TEXT BLOCK:
You can copy the model name value from the JSON file of the item.

  1. Click Search to view the search result.

How to Search Annotations by the ID of the Parent Annotation (Parent ID)?

  1. In the Data Browser, click on the Annotations field.
  2. Select or enter the query as follows:
ParentId = '1234'
  1. Click Search to view the search result.

How to Search Annotations by the Source (Where the Annotation is Created) of the Annotation?

  1. In the Data Browser, click on the Annotations field.
  2. Select or enter the query as follows:
type = 'ui' 

or

type = 'sdk' 
  1. Click Search to view the search result.

How to Search Annotations by the Label's Attribute?

  1. In the Data Browser, click on the Annotations field.
  2. Select or enter the query as follows:
metadata.system.attributes.1 = 'Yes' 
Attributes

The attributes are defined according to the customizations made in the recipe.

  1. Click Search to view the search result.

How to Search Annotations by the Annotation Type?

  1. In the Data Browser, click on the Annotations field.
  2. Select or enter the query as follows:
type = 'cube' 
  1. Click Search to view the search result.

How to Search Annotations by the Update Date?

  1. In the Data Browser, click on the Annotations field.
  2. Select or enter the query as follows:
updatedAt = (03/12/2023)
  1. Click Search to view the search result.

Search Items by Task's Data

  1. In the Data Browser, add the Tasks filter.
  2. In the Tasks' field, select task's ID or Name criteria from the list.
  3. Enter the value and click Search to view the search result.

How to Search Items by Task's ID?

  1. In the Data Browser, add the Tasks filter.
  2. In the Tasks' field, select the TaskID from the list.
  3. Enter the value as follows.
TaskID= 'task's ID' 
  1. Click Search to view the search result.

How to Search Items by Task's Name?

  1. In the Data Browser, add the Tasks filter.
  2. In the Tasks' field, select the TaskName from the list.
  3. Select or enter query as follows:
TaskName = 'task's Name' 
  1. Click Search to view the search result.

Item position entries
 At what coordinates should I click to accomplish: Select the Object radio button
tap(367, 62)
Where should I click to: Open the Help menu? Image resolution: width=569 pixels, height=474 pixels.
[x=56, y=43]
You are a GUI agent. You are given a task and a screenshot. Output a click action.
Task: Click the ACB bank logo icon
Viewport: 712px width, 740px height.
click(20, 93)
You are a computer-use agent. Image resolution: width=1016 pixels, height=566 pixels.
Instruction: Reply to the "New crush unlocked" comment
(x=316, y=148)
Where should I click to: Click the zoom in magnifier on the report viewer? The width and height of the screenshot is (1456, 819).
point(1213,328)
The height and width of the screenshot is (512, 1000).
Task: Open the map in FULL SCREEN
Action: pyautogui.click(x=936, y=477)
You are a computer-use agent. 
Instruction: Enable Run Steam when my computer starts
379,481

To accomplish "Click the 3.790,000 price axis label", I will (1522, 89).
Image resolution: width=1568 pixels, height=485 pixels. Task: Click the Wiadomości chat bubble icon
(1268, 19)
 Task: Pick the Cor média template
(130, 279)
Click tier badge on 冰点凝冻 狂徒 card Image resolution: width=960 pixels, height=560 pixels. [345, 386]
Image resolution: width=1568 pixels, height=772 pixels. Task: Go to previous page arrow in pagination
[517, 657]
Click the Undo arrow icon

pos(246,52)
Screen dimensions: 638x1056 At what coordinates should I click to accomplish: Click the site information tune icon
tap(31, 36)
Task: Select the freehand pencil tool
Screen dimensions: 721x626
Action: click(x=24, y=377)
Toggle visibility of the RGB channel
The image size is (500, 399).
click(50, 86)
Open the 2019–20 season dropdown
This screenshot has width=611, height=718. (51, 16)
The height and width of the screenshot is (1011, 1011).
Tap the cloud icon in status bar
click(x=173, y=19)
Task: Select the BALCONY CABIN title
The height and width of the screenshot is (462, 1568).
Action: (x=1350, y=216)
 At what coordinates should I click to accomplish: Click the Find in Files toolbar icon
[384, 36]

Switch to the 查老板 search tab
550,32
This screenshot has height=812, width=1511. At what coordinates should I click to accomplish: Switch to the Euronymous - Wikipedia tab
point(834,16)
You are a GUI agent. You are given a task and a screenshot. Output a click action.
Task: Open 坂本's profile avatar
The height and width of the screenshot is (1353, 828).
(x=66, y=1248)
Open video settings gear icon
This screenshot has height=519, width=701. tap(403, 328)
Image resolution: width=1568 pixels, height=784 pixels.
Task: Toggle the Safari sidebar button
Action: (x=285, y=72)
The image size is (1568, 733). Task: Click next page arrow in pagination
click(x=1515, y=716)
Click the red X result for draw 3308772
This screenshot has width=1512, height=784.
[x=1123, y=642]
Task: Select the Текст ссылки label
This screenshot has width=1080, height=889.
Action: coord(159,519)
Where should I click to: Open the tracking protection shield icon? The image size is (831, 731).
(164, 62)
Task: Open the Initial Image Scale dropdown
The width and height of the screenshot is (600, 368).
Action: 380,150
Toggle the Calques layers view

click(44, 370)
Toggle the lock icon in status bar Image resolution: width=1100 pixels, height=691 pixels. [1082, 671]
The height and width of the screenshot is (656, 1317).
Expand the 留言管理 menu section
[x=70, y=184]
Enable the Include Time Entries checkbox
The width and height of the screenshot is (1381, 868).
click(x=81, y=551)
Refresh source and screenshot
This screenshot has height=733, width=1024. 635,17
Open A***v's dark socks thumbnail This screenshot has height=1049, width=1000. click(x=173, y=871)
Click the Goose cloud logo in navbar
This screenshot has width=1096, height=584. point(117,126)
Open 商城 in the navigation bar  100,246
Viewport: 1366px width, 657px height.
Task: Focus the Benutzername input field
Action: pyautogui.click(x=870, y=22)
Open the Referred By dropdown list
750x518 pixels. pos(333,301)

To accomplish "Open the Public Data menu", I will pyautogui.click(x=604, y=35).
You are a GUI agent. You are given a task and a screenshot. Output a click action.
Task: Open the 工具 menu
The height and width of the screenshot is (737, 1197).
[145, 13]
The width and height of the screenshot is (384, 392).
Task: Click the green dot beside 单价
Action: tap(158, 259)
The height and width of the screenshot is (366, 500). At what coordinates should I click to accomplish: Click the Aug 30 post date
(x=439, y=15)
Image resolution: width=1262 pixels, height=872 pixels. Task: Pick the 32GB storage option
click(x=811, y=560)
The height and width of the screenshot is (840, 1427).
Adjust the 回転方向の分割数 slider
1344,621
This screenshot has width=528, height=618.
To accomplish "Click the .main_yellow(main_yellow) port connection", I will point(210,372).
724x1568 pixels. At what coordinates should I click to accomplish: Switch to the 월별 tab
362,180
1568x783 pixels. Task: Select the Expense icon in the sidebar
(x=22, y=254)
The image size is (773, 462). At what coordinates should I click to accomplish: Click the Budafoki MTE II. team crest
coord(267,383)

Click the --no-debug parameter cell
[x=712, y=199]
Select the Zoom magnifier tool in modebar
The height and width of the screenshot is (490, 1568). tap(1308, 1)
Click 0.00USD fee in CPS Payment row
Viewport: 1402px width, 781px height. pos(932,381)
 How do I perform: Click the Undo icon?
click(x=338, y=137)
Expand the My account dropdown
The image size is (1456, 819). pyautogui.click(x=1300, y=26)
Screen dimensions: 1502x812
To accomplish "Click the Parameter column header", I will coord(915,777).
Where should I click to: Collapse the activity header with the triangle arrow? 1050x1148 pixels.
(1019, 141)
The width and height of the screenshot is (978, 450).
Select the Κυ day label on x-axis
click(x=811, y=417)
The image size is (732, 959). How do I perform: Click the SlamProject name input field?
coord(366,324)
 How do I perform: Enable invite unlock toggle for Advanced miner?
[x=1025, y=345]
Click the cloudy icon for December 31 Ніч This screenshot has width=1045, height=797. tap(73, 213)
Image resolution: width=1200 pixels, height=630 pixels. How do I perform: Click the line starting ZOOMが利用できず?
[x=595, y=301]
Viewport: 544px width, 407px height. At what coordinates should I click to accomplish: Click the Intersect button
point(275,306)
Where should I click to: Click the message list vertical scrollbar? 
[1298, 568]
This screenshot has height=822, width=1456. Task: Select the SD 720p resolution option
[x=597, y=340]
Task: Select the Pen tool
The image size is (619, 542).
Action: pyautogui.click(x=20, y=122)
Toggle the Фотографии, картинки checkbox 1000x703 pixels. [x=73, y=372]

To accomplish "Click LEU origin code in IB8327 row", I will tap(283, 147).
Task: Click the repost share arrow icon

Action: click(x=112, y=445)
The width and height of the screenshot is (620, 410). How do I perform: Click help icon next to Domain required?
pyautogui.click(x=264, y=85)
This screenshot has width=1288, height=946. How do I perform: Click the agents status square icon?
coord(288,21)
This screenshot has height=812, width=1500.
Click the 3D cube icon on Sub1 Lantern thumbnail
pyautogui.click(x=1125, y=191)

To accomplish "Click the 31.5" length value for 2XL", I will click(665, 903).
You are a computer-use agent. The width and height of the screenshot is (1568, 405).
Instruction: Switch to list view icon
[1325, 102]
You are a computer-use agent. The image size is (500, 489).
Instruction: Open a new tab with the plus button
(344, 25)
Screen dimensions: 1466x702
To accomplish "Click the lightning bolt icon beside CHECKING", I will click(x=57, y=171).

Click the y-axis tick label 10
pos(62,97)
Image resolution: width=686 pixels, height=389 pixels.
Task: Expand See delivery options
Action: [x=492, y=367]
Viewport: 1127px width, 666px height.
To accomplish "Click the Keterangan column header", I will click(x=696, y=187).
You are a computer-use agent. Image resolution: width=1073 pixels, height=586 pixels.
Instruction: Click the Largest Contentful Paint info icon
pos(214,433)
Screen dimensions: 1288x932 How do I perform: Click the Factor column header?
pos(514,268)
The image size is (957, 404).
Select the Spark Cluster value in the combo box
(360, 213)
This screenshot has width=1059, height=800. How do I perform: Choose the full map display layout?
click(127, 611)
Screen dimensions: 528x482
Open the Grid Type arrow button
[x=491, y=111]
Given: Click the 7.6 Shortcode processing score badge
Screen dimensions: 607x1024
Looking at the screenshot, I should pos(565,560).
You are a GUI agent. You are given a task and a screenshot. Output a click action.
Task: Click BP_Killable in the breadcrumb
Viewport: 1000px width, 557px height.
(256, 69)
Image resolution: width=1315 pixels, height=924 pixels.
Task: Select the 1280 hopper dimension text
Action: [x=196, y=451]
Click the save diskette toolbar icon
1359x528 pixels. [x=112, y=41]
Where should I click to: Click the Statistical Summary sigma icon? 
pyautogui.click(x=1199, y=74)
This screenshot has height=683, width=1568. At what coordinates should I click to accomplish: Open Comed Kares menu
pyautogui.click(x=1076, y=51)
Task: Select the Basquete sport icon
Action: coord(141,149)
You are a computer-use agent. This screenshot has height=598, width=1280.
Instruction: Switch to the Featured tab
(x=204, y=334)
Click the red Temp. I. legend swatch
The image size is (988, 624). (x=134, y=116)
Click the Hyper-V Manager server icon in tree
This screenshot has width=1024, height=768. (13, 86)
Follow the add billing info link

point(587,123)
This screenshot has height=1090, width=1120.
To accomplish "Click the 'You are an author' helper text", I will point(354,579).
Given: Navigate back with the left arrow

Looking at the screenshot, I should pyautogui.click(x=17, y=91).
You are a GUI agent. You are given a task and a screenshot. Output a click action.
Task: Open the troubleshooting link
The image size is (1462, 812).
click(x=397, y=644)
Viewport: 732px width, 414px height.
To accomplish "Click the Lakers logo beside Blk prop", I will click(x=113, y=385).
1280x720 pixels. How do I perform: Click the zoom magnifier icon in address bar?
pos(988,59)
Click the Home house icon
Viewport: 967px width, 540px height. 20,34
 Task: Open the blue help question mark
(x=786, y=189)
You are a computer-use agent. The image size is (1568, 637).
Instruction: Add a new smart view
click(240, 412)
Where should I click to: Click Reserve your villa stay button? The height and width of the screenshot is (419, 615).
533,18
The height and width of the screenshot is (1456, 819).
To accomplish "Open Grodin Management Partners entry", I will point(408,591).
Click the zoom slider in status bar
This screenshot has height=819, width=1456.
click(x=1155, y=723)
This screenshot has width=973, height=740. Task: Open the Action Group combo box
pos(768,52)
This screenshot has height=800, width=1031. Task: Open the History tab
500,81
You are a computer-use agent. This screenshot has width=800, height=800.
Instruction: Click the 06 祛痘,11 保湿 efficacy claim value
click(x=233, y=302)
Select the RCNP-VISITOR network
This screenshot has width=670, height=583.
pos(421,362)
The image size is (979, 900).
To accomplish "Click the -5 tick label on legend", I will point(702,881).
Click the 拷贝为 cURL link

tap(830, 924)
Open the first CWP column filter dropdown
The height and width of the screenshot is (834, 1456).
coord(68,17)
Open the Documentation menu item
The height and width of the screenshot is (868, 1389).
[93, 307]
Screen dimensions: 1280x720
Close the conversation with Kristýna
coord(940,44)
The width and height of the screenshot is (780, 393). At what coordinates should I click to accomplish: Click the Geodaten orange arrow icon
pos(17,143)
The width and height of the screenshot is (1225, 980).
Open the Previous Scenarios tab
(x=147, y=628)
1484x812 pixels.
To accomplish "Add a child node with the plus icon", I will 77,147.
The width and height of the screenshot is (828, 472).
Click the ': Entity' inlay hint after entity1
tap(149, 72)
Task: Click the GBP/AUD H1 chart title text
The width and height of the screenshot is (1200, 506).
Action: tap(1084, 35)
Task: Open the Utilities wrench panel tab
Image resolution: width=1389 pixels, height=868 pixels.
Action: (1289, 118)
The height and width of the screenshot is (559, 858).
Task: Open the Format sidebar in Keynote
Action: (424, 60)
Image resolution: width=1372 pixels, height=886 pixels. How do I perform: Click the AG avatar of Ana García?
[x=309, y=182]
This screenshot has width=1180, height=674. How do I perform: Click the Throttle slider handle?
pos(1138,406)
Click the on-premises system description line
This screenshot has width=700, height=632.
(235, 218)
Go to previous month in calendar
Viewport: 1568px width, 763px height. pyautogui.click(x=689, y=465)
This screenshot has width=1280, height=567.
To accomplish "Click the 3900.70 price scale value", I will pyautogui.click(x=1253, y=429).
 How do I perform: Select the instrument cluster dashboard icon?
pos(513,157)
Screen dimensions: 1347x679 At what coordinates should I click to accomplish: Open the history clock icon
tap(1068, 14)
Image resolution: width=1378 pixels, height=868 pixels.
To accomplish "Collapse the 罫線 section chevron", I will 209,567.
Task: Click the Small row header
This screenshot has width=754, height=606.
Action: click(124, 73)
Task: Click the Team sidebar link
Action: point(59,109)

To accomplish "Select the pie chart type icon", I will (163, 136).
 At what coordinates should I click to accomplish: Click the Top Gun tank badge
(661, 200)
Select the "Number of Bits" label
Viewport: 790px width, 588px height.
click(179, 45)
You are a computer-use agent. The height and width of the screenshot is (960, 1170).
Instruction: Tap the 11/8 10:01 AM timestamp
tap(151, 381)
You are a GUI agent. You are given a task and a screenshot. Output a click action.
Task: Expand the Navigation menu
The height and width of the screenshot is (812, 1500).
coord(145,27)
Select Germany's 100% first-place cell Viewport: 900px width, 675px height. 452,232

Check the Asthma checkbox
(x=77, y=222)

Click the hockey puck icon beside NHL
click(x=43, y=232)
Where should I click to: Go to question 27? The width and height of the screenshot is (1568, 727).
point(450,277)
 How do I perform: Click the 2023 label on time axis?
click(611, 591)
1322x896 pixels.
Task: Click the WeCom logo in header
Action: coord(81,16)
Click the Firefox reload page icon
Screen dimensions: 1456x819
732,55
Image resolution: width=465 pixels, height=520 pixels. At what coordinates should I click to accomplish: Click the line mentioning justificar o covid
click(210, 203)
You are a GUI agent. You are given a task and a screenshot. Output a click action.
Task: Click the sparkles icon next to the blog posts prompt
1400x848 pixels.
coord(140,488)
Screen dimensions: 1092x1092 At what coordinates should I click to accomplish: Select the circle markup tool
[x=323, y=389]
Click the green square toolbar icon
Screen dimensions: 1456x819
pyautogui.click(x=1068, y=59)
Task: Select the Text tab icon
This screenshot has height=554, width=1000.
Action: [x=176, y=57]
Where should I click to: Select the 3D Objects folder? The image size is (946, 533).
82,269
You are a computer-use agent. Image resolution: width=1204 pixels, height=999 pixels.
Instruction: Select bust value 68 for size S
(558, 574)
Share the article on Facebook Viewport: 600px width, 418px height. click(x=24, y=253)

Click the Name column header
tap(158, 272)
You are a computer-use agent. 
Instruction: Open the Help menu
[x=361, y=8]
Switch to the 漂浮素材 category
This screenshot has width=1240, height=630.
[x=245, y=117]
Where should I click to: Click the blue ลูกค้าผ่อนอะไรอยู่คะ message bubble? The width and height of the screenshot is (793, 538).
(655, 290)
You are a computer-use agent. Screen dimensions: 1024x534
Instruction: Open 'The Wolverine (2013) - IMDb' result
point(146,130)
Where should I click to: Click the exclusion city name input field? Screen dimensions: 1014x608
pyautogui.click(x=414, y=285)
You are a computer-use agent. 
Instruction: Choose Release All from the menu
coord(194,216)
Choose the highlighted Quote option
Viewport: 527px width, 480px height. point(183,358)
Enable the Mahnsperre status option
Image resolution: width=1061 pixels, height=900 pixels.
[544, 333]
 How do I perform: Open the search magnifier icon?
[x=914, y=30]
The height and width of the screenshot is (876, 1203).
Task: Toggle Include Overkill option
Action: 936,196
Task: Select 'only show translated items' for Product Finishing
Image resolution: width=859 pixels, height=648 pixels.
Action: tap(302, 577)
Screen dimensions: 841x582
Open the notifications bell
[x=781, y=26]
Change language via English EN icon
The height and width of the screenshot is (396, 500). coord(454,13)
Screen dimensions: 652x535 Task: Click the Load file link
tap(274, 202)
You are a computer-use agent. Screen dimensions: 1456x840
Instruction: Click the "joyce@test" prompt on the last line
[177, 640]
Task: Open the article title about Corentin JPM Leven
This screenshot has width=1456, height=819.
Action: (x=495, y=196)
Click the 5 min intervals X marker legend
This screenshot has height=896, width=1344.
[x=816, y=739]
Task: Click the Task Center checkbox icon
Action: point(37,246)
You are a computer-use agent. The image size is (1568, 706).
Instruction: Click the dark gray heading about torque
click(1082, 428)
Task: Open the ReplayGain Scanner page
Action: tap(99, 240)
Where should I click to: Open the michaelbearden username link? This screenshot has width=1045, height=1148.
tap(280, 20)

COMPLETE THE FOLLOWING:
**1)** In the search guide, what determines how the attributes are defined?
**2)** Retype the stretch of the search guide from "2. In the Tasks' field, select task's" through "TaskID from the list.".
This data has no role here.

ANSWERS GIVEN:
**1)** The customizations made in the recipe.

**2)**
2. In the Tasks' field, select task's ID or Name criteria from the list.
  3. Enter the value and click Search to view the search result.

How to Search Items by Task's ID?

  1. In the Data Browser, add the Tasks filter.
  2. In the Tasks' field, select the TaskID from the list.